(Text and element-locating records):

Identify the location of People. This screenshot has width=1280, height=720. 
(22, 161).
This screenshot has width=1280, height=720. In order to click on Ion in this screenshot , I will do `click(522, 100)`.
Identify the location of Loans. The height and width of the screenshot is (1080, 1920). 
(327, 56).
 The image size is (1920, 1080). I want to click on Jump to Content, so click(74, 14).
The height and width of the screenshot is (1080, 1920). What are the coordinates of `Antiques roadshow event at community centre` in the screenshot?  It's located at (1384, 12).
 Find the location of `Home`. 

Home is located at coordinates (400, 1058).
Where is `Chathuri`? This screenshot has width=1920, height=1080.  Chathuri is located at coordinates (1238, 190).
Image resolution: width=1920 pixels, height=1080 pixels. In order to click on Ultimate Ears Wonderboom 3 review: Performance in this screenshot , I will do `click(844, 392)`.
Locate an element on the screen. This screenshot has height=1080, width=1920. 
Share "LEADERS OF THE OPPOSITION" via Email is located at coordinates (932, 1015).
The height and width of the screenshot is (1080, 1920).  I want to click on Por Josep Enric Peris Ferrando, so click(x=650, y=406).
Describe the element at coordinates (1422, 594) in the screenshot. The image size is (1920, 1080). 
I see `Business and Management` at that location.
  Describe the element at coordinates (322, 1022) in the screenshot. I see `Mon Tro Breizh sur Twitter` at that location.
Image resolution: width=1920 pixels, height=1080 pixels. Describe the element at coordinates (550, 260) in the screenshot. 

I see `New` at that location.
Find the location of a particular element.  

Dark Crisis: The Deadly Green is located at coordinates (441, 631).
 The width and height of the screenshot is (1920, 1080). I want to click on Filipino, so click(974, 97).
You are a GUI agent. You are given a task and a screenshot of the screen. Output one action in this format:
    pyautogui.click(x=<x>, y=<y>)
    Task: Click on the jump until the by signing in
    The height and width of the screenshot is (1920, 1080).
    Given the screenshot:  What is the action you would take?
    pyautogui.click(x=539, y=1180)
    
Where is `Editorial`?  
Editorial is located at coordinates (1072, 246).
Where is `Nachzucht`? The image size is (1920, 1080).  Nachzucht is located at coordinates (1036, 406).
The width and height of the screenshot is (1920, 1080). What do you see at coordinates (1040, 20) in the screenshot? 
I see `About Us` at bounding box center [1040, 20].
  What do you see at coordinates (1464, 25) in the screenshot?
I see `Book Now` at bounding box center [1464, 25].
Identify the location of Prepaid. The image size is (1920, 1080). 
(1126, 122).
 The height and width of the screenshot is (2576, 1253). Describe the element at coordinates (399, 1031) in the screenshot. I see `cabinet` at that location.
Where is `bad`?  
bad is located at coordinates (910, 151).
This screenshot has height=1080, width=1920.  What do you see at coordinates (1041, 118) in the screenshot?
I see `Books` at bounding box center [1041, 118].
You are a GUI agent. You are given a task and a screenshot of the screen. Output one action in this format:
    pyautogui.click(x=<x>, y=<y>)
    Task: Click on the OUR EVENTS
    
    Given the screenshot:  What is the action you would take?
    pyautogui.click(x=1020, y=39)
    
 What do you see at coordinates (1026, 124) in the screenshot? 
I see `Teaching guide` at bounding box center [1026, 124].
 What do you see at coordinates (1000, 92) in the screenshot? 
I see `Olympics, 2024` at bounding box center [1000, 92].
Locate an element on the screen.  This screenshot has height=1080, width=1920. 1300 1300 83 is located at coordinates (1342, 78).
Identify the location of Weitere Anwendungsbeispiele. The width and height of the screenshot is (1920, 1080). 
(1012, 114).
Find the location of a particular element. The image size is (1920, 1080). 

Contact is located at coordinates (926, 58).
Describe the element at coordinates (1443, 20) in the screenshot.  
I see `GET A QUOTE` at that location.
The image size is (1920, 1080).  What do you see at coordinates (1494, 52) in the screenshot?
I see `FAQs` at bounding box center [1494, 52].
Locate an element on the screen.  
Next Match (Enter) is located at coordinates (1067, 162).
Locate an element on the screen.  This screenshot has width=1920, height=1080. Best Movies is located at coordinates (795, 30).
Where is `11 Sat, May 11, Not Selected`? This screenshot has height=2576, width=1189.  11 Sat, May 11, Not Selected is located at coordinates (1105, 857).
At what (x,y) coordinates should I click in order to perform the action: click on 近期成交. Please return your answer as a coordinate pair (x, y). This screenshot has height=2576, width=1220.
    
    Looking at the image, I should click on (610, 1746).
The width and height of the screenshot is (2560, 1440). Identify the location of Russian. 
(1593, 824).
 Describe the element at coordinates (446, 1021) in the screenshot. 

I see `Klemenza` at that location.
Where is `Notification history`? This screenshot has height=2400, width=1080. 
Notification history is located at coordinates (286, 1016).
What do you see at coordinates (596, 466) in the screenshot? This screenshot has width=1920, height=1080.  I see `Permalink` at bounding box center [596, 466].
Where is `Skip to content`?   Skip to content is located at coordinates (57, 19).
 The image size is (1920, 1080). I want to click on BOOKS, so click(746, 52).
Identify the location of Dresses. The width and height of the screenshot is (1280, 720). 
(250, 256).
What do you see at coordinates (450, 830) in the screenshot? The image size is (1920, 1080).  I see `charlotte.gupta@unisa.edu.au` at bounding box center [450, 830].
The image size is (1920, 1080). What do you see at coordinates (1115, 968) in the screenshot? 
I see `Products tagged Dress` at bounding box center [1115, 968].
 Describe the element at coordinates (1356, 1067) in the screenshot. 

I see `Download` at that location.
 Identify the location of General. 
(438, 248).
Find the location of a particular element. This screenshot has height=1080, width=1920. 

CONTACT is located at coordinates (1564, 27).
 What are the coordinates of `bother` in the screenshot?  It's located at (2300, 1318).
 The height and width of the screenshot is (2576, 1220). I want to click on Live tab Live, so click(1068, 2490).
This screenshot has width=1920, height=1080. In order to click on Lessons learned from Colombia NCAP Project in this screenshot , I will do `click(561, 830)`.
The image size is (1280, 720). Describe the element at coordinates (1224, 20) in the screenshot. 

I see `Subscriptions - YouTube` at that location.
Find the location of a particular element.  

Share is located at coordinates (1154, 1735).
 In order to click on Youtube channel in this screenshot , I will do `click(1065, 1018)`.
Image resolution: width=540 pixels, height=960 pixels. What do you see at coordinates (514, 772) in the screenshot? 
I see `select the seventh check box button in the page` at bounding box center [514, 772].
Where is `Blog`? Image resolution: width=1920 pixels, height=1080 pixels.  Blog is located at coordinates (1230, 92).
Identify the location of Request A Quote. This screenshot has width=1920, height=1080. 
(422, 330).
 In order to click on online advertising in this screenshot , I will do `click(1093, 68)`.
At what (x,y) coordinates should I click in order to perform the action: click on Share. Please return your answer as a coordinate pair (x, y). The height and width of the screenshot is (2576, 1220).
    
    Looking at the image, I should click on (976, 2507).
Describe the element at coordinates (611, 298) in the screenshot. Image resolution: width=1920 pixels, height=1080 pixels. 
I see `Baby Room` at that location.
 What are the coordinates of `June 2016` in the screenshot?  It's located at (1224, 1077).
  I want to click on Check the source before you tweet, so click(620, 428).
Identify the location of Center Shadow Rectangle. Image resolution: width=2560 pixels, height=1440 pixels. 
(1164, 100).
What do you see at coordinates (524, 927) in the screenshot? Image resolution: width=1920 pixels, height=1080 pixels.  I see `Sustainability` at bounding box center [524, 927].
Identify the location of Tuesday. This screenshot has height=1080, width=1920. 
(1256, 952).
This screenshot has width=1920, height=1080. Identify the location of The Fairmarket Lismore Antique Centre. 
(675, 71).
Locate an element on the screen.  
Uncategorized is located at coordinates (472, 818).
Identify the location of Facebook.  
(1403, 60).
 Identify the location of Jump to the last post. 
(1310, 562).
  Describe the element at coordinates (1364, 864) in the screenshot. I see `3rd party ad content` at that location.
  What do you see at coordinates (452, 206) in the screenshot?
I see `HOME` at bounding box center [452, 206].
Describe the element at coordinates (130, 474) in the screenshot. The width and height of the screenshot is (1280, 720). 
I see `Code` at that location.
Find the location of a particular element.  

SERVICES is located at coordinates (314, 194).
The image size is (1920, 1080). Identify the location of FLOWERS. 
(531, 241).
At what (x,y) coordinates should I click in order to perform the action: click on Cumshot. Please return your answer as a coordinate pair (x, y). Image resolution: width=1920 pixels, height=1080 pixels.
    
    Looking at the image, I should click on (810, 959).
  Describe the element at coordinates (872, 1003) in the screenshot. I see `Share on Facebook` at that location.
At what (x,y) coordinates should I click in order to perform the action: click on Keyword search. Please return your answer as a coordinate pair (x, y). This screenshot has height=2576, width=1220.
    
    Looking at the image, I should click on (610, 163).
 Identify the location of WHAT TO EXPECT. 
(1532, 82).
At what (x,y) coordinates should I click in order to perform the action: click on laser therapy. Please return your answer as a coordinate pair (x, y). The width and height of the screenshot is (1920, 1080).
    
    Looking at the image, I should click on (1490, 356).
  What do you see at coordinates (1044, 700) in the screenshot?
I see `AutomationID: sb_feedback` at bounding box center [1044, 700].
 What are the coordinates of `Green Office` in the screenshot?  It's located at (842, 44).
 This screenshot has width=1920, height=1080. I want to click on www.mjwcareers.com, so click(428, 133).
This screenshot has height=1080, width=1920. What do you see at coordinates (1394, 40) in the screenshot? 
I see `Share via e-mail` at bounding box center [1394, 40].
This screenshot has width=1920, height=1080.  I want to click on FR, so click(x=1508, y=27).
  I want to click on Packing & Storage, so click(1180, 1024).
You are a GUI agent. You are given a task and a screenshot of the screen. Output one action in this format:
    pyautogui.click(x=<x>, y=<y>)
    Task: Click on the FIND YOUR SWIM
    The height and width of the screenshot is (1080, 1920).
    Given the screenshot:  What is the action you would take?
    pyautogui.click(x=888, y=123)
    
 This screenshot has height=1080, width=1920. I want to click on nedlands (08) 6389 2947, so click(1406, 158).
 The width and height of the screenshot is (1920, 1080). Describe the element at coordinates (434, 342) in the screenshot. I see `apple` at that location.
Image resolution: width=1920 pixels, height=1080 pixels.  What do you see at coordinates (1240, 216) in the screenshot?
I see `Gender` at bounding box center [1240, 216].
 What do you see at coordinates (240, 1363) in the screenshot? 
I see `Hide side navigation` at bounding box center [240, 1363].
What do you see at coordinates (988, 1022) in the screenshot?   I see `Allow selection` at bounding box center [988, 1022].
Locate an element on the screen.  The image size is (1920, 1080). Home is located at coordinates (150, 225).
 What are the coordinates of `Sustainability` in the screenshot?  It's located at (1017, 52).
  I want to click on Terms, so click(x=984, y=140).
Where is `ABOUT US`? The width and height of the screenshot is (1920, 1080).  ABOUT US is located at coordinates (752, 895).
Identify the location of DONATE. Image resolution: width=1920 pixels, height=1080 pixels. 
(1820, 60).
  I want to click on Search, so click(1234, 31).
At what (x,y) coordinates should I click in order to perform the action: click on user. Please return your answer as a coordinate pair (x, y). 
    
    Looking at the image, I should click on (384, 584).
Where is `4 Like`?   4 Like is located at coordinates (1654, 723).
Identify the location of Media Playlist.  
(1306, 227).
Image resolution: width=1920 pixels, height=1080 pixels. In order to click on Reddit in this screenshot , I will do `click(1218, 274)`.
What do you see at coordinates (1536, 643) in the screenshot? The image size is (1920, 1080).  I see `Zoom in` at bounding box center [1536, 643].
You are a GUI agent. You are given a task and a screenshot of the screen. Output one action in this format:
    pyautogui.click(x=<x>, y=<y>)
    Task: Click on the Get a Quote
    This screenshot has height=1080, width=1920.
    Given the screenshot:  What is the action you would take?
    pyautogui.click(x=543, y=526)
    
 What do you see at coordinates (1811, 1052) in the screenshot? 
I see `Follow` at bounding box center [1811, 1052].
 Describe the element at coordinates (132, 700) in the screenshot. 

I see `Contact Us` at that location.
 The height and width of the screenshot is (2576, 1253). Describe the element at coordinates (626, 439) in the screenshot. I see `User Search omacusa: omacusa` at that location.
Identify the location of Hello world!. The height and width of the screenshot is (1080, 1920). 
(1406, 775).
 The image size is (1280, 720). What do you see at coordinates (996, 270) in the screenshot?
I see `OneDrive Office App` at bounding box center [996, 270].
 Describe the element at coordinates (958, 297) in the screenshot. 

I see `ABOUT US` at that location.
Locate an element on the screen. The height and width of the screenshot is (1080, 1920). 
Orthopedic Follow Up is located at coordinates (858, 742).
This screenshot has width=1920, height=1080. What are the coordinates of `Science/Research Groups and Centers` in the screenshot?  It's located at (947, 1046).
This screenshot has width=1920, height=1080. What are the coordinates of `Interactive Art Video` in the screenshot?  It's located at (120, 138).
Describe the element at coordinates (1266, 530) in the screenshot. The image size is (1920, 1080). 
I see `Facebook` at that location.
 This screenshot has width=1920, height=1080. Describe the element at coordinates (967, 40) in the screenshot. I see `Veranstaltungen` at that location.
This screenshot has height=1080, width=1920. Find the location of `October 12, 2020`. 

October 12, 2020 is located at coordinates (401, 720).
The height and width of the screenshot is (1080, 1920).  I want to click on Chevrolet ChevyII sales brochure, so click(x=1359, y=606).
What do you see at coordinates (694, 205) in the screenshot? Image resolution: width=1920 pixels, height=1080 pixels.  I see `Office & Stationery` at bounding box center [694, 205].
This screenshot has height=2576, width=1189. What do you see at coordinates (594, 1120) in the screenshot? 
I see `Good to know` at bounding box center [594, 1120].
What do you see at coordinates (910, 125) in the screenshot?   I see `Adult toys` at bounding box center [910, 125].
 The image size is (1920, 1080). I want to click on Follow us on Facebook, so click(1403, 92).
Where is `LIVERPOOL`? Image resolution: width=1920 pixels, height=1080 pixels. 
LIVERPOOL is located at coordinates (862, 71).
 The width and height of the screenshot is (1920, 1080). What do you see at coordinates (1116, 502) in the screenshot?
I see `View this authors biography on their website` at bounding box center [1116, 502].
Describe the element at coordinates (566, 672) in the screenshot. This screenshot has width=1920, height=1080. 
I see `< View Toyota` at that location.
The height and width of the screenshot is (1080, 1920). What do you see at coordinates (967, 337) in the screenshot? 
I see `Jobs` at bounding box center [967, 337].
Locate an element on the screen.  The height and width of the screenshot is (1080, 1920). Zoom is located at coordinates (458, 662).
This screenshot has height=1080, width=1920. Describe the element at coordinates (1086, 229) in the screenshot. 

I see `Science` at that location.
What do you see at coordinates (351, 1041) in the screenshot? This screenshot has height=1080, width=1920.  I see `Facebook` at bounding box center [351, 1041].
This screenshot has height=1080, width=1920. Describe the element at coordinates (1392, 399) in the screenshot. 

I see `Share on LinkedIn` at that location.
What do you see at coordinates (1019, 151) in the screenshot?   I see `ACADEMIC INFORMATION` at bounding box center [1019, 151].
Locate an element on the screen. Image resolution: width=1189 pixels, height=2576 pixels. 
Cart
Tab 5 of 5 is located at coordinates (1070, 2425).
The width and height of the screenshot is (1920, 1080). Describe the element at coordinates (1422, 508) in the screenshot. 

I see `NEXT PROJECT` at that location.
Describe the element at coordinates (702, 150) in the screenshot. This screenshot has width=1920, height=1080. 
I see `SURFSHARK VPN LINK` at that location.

(Exercise): Return, without any change, the part of the lines above that opens with the line containing "Identify the location of Prepaid." and closes with the line containing "pyautogui.click(x=1020, y=39)", both of those lines included.

(The completed task):
Identify the location of Prepaid. The image size is (1920, 1080). 
(1126, 122).
 The height and width of the screenshot is (2576, 1253). Describe the element at coordinates (399, 1031) in the screenshot. I see `cabinet` at that location.
Where is `bad`?  
bad is located at coordinates (910, 151).
This screenshot has height=1080, width=1920.  What do you see at coordinates (1041, 118) in the screenshot?
I see `Books` at bounding box center [1041, 118].
You are a GUI agent. You are given a task and a screenshot of the screen. Output one action in this format:
    pyautogui.click(x=<x>, y=<y>)
    Task: Click on the OUR EVENTS
    
    Given the screenshot:  What is the action you would take?
    pyautogui.click(x=1020, y=39)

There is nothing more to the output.